## [Instructions to follow]
Leave the images out and repeat the data exactly as given.

## [Exercise inputs]
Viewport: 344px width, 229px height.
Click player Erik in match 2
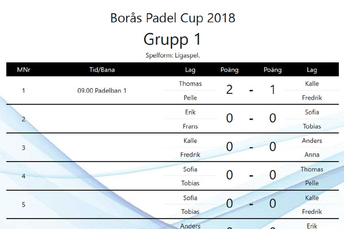(190, 112)
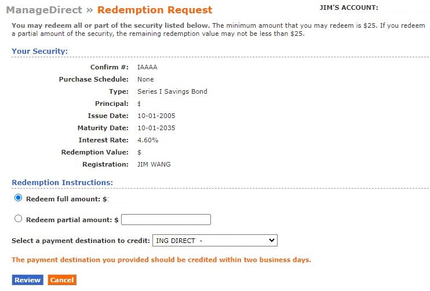Click the Redemption Request page title
The image size is (430, 291).
pos(155,10)
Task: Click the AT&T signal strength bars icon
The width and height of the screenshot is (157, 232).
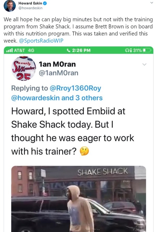Action: pyautogui.click(x=9, y=50)
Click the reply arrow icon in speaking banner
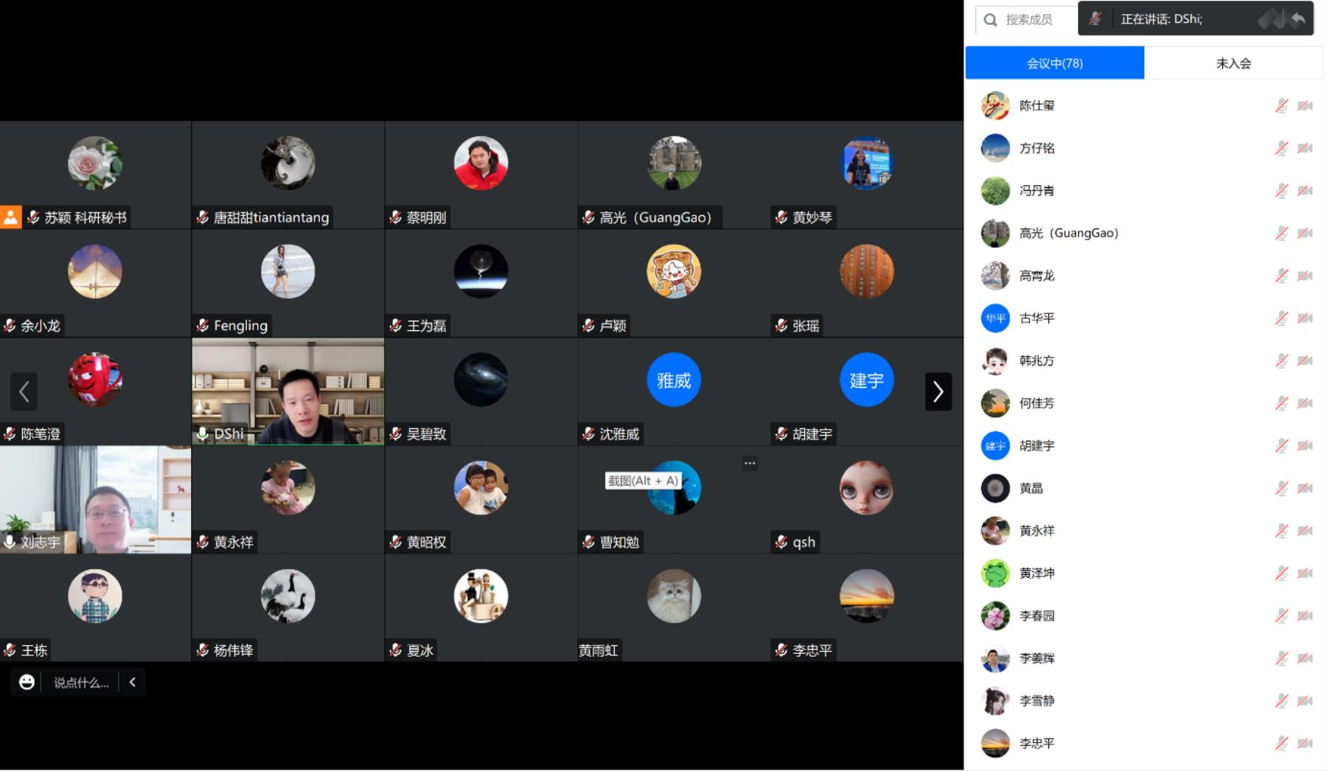The width and height of the screenshot is (1327, 771). click(x=1298, y=19)
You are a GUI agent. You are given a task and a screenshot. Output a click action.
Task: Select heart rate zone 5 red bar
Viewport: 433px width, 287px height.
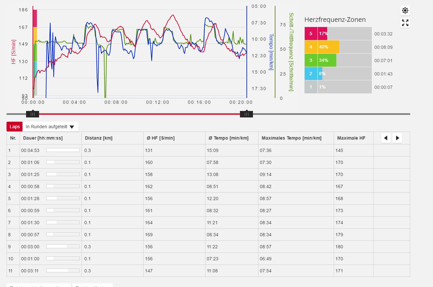pos(322,34)
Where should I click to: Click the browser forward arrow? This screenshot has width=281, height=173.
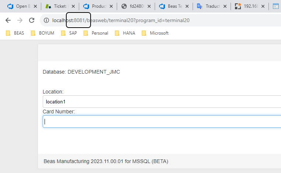point(20,20)
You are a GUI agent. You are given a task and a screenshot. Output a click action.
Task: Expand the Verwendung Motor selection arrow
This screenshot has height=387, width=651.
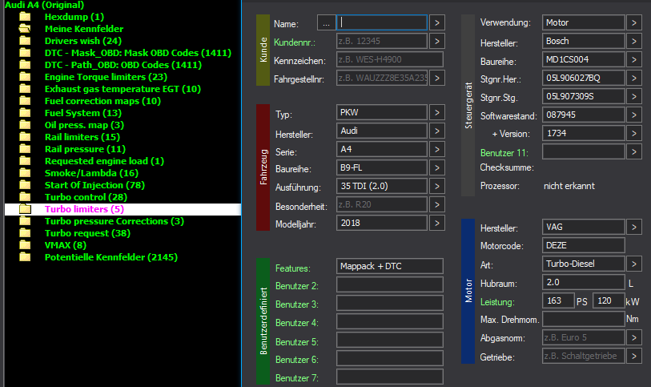pos(634,22)
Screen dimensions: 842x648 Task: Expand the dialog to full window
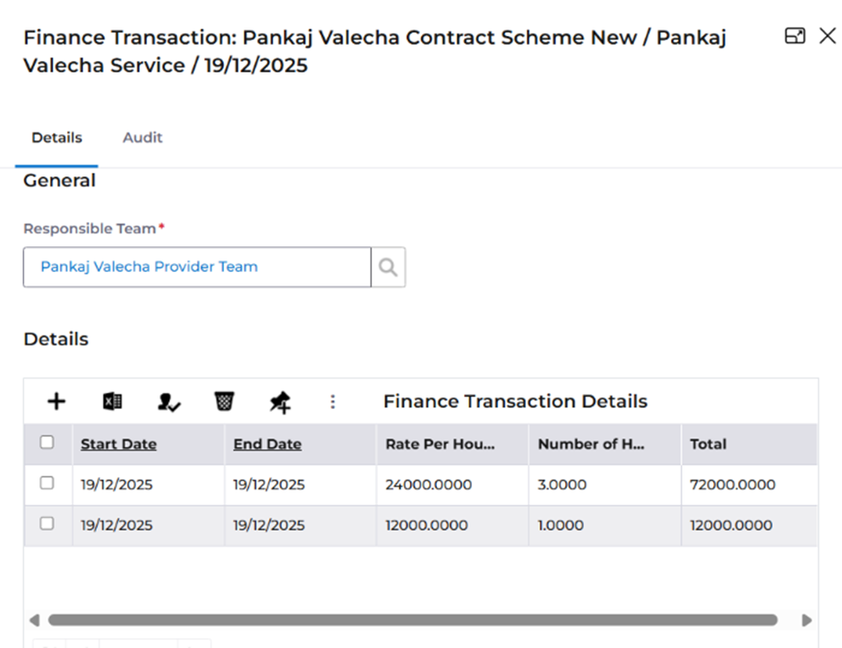(795, 36)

## [Exercise result]
Viewport: 344px width, 229px height.
Click player Erik in match 2
(190, 112)
Click the Redemption Request page title
The image size is (430, 291).
pos(155,10)
Task: Click the AT&T signal strength bars icon
The width and height of the screenshot is (157, 232).
Action: pyautogui.click(x=9, y=50)
Click the reply arrow icon in speaking banner
The width and height of the screenshot is (1327, 771). click(x=1298, y=19)
You are a GUI agent. You are given a task and a screenshot. Output a click action.
Task: Select heart rate zone 5 red bar
Viewport: 433px width, 287px height.
pos(322,34)
Where should I click to: Click the browser forward arrow? This screenshot has width=281, height=173.
point(20,20)
You are a GUI agent. You are given a task and a screenshot. Output a click action.
Task: Expand the Verwendung Motor selection arrow
This screenshot has height=387, width=651.
pos(634,22)
Screen dimensions: 842x648 Task: Expand the dialog to full window
(795, 36)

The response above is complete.